- Born: 1948 Jajpur, India
- Died: April 3, 2020 (aged 71–72) Bhubaneswar, India
- Occupations: Trade unionist; Writer; Columnist;
- Children: 4
- Relatives: Bauribandhu Kar (brother) Soubhagya Kar (son)
- Awards: Sahitya Akademi Award

= Souribandhu Kar =

Indian trade unionist, writer, columnist (1948-2020)

Souribandhu Kar (c. 1948 13 April 2020) was an Indian trade unionist, writer, columnist and the former Canara Bank employee. He served as a general secretary of the All India Trade Union Congress for Odisha Unit and was actively engaged in left-wing politics. He is also known for his advocacy of civil rights such as child labour and workers' rights.

A member of the Communist Party of India, he was also appointed a vice-president of All India Trade Union Congress. He served at multiple posts throughout his life such as president of the All India Bank Employees Association, vice-president of Canara Bank Employees Union, president of the All India Bank Employees Association and secretary of the All India Trade Union Congress for Odisha state.

== Biography ==
He was born around 1948 in Jajpur district. He had four children, including three sons and a daughter. Prior to appearing in organized labour, he initially worked in Canara Bank until he retired from the public financial institution.

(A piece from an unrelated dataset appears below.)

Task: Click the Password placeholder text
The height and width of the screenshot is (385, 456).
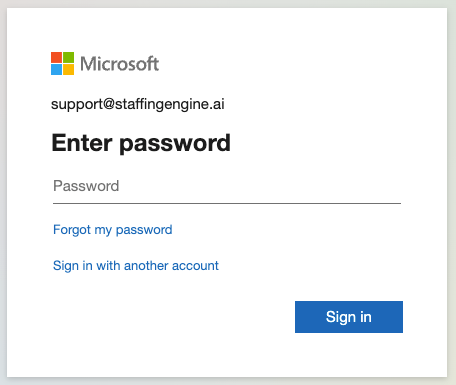Action: tap(86, 186)
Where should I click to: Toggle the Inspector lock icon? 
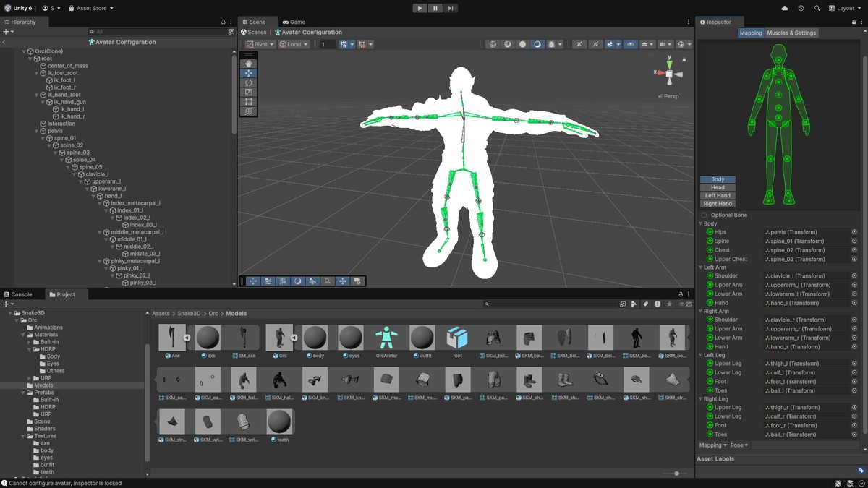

He was sometimes involved in book writing. He wrote several books and biographies in particular. The recipient of Odia Sahitya Akademi Award for a biographical book titled Manabatara Mahatirtha which was published in 2012, he wrote biographies such as Paramahansa Ramakrushna and Rashtranirmata Nehru. He also wrote two books on children literature titled Deshapremi Swami Vivekananda and Babasaheb Ambedkar. He was also engaged in writing short stories during which he wrote two novels titled Pratidhwani, Echharama Putra and a prose titled Vedantara Swara. In 2016, he was awarded Biju Shramik Bandhu Samman award, consisting of INR50,000 along with a citation by the then chief minister Naveen Patnaik.

== Death ==
He was suffering from liver disease and chronic bronchitis for which he was under medical observation at the Kalinga Institute of Medical Sciences in Bhubaneswar where he died on 3 April 2020 around 10 pm.